Monday, December 30, 2013 / Proshare Editorial
Proshare sought the views of analysts, market operators, economists and financial experts on the key issues that would shape/influence the Nigerian financial economy in 2014. We present below the key issues Nigeria and operators in the economy will have to contend with /appreciate in year 2014.
2014 Financial Economy Triggers
1. Changes in/from the Central Bank of Nigeria
a. Appointment of five (5) members of the Monetary Policy Committee (MPC) ahead of its first meeting of the year;
b. Appointment of a replacement for Tunde LEMO, Deputy Governor, Operations Directorate;
c. Appointment of new CBN Governor further to the exit notice by the incumbent;
d. Policy stance/direction of new CBN Governor i.e. Direction of Interest rates / govt yields AND potential tightening of monetary policy to stem liquidity etc.
2. Impact of Financial Model challenges of DISCO’s become more apparent leading to delays in actualization of anticipated gains in the power sector privatization
a. The ability of the new private sector operators to source adequate funds for their CAPEX requirements;
b. Reality of impact fo sacked PHCN workers dawns on operators seeking margins; and
c. Time lag between idea and execution becomes stretched due to a myriad of issues; and
d. Cost of inefficiency to continue to be borne by individual and private entities (including public concerns/MDA’s as evidenced in the budget provisions for fuel and generator expenses in the 2014 budget).
3. Possible decline in oil revenues due to a drop in crude oil production levels occasioned by
a. The twin effect of unaddressed/sustained oil theft and financial reconciliation;
b. low accretion to the federation account due to declining share of oil receipts; and
c. Movement(s)/swings in international crude oil prices especially the impact of a (any) potential oil price decrease from the middle east or an increased supply into the market thereon.
4. The impact on inflation based on the increased spending by political players/operators in a critical pre-election year
a. Exchange rate volatility in an election year with possible consequential currency devaluation;
b. Politics of negativity is rife and unproductive as it leaves a more permanent impact on the perception index/value of the Nigerian economy;
c. Impact of 100 years centenary celebrations will have minimal effect on economy and job creation; and
d. General enthusiasm levels and confidence in the political leadership is at its lowest ebb which may act as a dampener to renewed confidence in economy.
5. New capital Base for operators in the Capital Market
a. Initial resistance lost in translation and reality;
b. Imminent mergers and realignment of brands; and
c. Investments in technology and route/channels for service delivery.
····················
YOUR OBJECTIVE: Update the 2014 outlook from "3. Possible decline" up to and including "the market thereon." by putting "national treasury" in place of "federation account".

INFORMATION SUPPLIED:
····················
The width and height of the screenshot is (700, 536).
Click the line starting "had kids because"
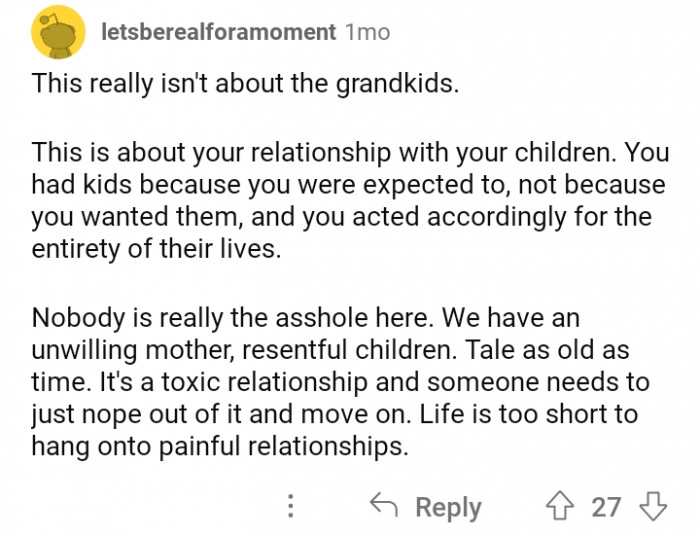pyautogui.click(x=348, y=187)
····················
SOLVED PROBLEM:
3. Possible decline in oil revenues due to a drop in crude oil production levels occasioned by
a. The twin effect of unaddressed/sustained oil theft and financial reconciliation;
b. low accretion to the national treasury due to declining share of oil receipts; and
c. Movement(s)/swings in international crude oil prices especially the impact of a (any) potential oil price decrease from the middle east or an increased supply into the market thereon.